Un LLM seul est un cerveau dans un bocal. Voici ce qui en fait un agent.

Un LLM seul est un cerveau dans un bocal. Voici ce qui en fait un agent.
Intention utilisateur

Ce que vous allez apprendre

Développeur, chef de projet ou décideur qui veut comprendre ce qu'est un agent IA à base de LLM, en quoi il diffère d'un simple chatbot, et de quels composants il se compose (orchestrateur, RAG, outils, fine-tuning, infra). Recherches types : "agent IA c'est quoi", "comment fonctionne un agent IA", "LLM vs agent", "architecture agent IA".

Un LLM seul pense mais ne perçoit rien, ne retient rien, n'accomplit rien. Anatomie d'un agent IA organe par organe — perception, mémoire, outils, boucle de contrôle — avec un exemple d'entreprise pour chacun.

Un cerveau maintenu en vie dans une cuve, alimenté par des électrodes : il pense, raisonne, rêve — et ne peut rien percevoir de réel, rien retenir de neuf, rien accomplir dans le monde. Les philosophes ont inventé cette expérience de pensée pour douter de la réalité ; elle décrit surtout, trait pour trait, un grand modèle de langage livré à lui-même. À l'état brut, GPT ou Claude reçoivent du texte et en produisent. Rien d'autre. Ce qui transforme cet organe isolé en agent IA, c'est tout ce qu'on lui branche autour — et cela se dissèque, organe par organe.

La perception

Un agent commence par des yeux. Non pas des caméras, mais des canaux d'entrée : les flux qu'on décide de router vers le modèle.
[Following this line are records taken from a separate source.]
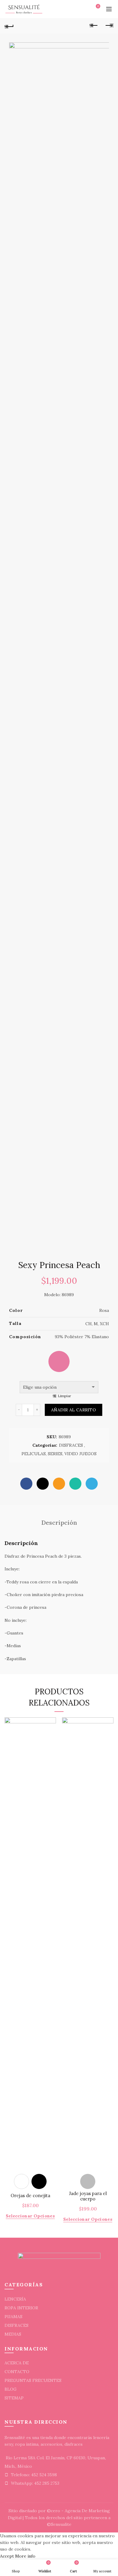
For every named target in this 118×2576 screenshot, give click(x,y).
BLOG (11, 2389)
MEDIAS (13, 2334)
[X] (43, 1484)
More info (25, 2556)
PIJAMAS (13, 2316)
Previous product (93, 26)
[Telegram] (92, 1484)
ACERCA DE (17, 2363)
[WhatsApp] (75, 1484)
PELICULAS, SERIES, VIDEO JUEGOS (59, 1453)
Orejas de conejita (30, 2195)
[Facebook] (26, 1484)
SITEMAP (14, 2398)
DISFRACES (71, 1445)
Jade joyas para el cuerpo (88, 2196)
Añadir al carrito (73, 1410)
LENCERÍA (15, 2299)
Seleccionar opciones (30, 2216)
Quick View (50, 1722)
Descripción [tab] (59, 1522)
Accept (7, 2556)
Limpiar (64, 1396)
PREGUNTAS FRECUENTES (33, 2380)
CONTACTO (17, 2371)
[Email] (59, 1484)
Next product (108, 26)
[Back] (9, 26)
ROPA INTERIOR (21, 2308)
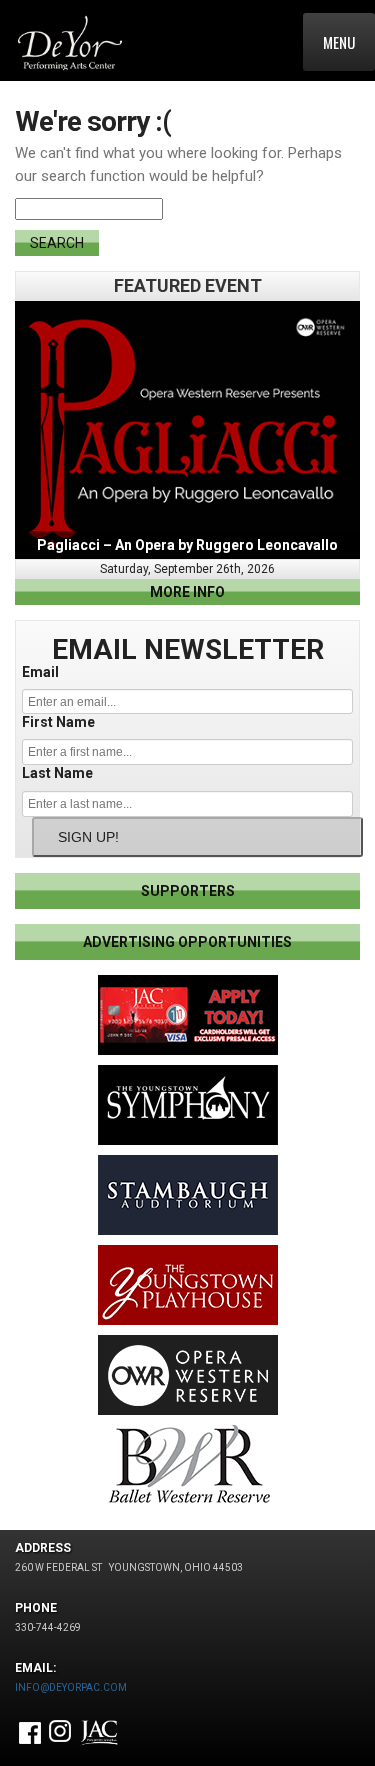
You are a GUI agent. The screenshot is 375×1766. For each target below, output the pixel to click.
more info (187, 592)
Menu (339, 42)
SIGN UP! (88, 837)
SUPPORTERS (188, 891)
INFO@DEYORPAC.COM (71, 1687)
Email (40, 672)
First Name (58, 722)
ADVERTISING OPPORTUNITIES (187, 942)
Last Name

Chez un courtier en assurance avec lequel j'ai travaillé, l'agent de traitement des sinistres ne « voit » que trois choses : le courriel du client, ses pièces jointes (constats, photos, factures) et la fiche contrat extraite du système métier. Ce périmètre n'a rien d'anodin — il a été dessiné. Trop étroit, l'agent répond à côté faute d'éléments ; trop large, il se noie dans un contexte encombré où l'information décisive se dilue.
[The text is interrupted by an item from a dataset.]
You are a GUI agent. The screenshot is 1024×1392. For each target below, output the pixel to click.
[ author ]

La perception d'un agent est donc une décision d'architecture avant d'être une prouesse technique. Les modèles récents lisent des images, des tableaux, des captures d'écran ; la vraie question demeure ce qu'on leur montre, dans quel ordre, avec quel filtrage préalable. Un agent qui perçoit mal ressemble à un médecin brillant à qui l'on tend le dossier d'un autre patient : le diagnostic sera éloquent, structuré, et faux.

La mémoire

Deuxième organe, le plus contre-intuitif : un LLM n'a pas de mémoire au sens où nous l'entendons. Ses connaissances sont figées dans ses poids au moment de l'entraînement, et sa fenêtre de contexte — sa mémoire de travail — se vide à chaque session. Un cabinet d'avocats qui déploie un assistant de recherche juridique se heurte immédiatement au problème : le modèle ignore la jurisprudence du mois dernier et, plus gênant, les milliers de notes internes qui font la valeur du cabinet.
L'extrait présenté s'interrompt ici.